Segment Start: Text segment

Robustness. Duflo (2001) reports three key checks:
- Placebo test: estimating the same regression for older cohorts who could not have benefited from the programme shows no differential effect of programme intensity on wages. This supports the exclusion restriction.
- Heterogeneity by initial enrolment: the effects are larger in districts with lower 1972 enrolment, consistent with the programme having a larger impact where school access was more constrained.
- Alternative cohort cutoffs: results are robust to varying the age threshold that defines "young" vs. "old" cohorts.
5 Limitations
LATE and external validity. The IV estimates a local average treatment effect for children induced to attend school by the construction programme. These compliers are concentrated in high-programme-intensity districts and were at the margin of schooling before the programme. Their returns to education may differ from the average in the population, limiting the scope for policy extrapolation (Imbens and Angrist, 1994).
Exclusion restriction. The instrument (programme intensity × young cohort) must affect wages only through schooling. A threat arises if districts with high programme intensity also received other government investments in the same period (e.g., health clinics, roads, nutrition programmes). The INPRES programme included several components, and Duflo (2001) addresses this by controlling for other INPRES inputs directly and noting that wage effects emerge primarily through the education channel.
Selection of programme intensity. Programme intensity was inversely related to baseline enrolment. If low-enrolment districts were on different long-run economic trajectories, the cohort-x-programme interaction may capture differential growth rates rather than school effects. The placebo tests on older cohorts partially, but not fully, address this.
6 What We Learn
Duflo (2001) demonstrates the power of the IV-DiD design: exploiting a policy's targeting rule (variation across geographic units) in combination with birth-cohort variation in exposure timing. This design has since been applied in many other settings—Bleakley (2007)'s hookworm eradication study uses an analogous exposure-intensity × birth-cohort interaction and has become a standard template for evaluating large-scale government programmes.

Segment End: Text segment

Work item
According to the text on Duflo (2001), in which districts were the programme's effects larger?

Segment Start: Data excerpts

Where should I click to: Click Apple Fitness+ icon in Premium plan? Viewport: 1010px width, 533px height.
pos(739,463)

Segment End: Data excerpts
Segment Start: Data excerpts

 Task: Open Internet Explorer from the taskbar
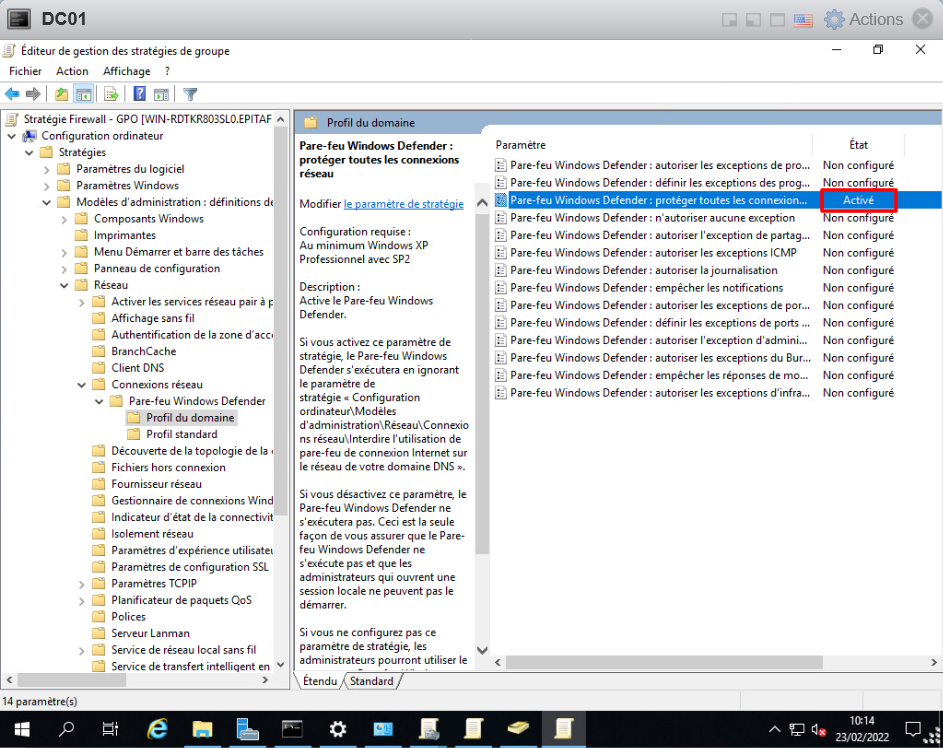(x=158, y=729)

Segment End: Data excerpts
Segment Start: Data excerpts

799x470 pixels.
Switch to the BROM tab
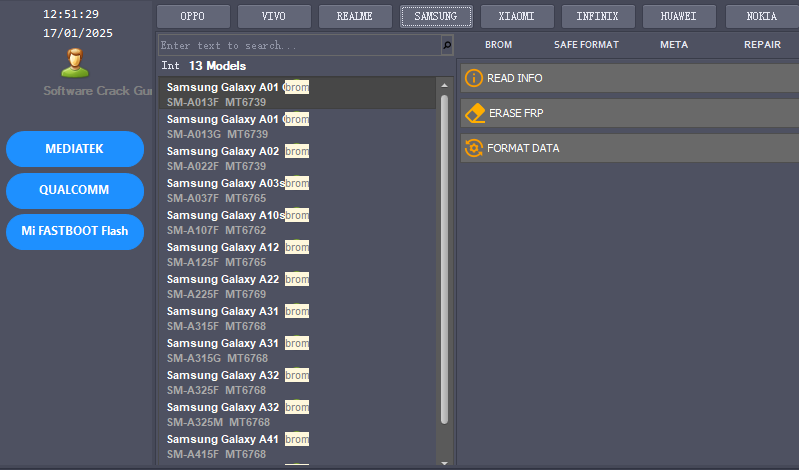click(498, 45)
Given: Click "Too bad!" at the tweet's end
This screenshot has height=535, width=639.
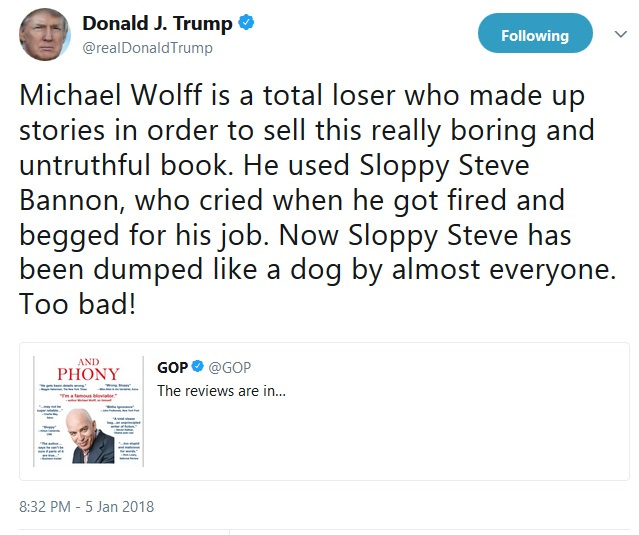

Segment End: Data excerpts

Answer for the task
In districts with lower 1972 enrolment.